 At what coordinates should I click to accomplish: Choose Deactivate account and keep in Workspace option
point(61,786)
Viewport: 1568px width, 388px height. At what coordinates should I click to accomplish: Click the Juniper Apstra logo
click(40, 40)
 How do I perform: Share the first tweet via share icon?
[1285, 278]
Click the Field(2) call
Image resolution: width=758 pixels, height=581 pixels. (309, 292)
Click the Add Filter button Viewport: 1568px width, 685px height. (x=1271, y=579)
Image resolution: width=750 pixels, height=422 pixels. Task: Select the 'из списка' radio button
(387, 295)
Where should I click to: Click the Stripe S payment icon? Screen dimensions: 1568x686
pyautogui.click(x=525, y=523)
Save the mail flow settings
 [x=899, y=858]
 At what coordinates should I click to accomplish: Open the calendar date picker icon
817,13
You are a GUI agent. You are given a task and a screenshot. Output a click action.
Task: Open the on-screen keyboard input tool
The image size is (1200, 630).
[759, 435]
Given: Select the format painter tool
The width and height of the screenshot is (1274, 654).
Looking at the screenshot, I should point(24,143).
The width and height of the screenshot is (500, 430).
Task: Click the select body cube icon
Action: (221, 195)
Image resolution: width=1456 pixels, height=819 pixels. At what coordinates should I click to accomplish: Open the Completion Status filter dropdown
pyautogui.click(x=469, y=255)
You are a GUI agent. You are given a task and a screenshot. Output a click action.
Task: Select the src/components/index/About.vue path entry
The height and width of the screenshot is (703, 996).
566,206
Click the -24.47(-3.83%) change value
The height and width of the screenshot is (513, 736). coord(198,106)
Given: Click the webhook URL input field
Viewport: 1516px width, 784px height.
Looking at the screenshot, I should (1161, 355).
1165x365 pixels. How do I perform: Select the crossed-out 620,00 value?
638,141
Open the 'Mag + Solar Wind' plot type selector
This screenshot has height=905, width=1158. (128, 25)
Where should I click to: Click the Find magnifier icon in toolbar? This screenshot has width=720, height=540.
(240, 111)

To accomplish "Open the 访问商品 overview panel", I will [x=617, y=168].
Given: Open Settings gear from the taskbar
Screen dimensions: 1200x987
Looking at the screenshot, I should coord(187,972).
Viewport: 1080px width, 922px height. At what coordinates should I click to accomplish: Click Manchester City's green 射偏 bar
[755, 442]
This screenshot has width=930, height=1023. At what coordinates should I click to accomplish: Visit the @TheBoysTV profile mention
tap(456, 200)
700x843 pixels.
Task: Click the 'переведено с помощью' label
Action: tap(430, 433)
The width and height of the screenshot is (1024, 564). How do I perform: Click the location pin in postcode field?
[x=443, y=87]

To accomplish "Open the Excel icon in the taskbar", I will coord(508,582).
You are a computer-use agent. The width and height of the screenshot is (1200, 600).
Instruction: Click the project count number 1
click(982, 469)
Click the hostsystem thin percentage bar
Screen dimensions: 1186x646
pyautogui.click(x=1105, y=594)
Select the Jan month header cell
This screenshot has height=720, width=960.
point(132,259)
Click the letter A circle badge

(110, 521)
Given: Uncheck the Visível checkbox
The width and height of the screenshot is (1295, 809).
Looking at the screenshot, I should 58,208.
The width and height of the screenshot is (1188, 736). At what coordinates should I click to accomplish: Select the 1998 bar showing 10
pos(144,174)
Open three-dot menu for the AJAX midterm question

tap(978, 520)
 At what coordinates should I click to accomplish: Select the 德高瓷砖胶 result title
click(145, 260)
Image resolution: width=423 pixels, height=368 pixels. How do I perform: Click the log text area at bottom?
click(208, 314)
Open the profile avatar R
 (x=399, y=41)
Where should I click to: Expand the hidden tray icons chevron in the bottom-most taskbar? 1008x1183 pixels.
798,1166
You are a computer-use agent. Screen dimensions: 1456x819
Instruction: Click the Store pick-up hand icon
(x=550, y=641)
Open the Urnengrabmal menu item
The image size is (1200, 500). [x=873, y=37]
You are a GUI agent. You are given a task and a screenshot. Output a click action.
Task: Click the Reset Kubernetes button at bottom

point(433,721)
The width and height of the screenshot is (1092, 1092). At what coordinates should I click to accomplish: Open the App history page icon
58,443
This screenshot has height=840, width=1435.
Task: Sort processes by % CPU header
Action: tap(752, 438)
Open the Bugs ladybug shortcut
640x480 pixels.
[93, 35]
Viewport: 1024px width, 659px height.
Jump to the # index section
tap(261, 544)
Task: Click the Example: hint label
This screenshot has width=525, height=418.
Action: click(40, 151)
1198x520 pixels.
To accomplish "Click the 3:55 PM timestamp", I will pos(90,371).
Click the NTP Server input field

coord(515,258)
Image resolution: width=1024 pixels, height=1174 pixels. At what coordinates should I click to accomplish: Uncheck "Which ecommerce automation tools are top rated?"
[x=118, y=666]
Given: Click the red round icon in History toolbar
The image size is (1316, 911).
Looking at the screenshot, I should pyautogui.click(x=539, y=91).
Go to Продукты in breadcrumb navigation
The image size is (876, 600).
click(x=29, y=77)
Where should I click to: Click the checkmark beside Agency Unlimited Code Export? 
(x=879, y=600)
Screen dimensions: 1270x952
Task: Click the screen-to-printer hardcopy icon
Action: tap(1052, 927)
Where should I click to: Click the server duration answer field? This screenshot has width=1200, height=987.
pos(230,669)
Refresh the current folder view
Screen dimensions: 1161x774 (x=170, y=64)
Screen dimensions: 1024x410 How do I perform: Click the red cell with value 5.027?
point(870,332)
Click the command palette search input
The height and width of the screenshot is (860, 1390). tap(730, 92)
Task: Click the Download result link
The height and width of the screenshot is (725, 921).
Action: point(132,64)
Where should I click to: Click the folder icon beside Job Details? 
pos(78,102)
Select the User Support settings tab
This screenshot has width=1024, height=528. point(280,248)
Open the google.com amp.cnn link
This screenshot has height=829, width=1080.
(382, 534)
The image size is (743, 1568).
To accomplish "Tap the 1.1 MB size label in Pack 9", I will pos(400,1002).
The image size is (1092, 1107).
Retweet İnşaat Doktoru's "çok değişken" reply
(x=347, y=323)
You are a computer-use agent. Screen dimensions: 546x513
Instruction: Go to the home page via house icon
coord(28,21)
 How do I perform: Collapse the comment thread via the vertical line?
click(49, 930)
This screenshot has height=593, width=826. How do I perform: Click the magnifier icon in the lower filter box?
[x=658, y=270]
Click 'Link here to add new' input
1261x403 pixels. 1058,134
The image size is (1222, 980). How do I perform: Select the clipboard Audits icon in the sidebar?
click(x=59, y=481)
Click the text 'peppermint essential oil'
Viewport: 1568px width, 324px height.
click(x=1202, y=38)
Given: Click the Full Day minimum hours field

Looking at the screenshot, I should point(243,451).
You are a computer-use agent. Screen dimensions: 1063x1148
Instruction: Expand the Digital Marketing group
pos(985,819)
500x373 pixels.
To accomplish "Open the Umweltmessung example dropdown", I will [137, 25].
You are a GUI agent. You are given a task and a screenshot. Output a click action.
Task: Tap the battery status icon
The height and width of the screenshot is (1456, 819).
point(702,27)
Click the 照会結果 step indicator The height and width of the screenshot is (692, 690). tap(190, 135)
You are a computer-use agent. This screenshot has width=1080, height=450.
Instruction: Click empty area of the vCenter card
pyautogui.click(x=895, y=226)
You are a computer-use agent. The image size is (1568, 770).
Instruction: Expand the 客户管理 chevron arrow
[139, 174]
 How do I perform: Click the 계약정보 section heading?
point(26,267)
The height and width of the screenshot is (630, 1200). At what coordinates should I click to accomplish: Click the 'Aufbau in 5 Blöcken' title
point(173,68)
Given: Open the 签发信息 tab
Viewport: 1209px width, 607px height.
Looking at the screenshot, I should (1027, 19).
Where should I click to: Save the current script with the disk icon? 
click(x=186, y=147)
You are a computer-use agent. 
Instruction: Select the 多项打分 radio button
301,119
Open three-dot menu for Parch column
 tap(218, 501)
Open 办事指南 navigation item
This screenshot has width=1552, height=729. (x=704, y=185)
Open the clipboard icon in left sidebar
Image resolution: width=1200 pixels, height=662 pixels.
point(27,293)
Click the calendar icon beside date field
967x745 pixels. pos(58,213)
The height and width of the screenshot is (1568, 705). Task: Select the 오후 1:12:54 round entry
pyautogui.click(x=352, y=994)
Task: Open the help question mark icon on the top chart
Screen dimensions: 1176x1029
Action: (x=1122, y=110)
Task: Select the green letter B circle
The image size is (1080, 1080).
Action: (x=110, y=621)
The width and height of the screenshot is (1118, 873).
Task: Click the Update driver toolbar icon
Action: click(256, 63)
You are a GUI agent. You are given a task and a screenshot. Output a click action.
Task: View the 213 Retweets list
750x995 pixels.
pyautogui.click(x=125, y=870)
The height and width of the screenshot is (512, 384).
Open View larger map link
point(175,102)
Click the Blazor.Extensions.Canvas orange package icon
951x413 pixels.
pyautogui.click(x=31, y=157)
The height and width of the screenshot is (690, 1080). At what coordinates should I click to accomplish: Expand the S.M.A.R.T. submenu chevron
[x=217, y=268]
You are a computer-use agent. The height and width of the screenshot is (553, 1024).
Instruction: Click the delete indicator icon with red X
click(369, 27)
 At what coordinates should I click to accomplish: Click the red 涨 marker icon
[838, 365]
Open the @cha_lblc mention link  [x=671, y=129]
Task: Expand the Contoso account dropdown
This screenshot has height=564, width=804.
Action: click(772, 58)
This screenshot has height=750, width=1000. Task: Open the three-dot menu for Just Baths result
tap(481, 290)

####################

▶ _Your objective_: Total lines with "will" in the records above: report that figure alone.

▶ _Answer space_: 5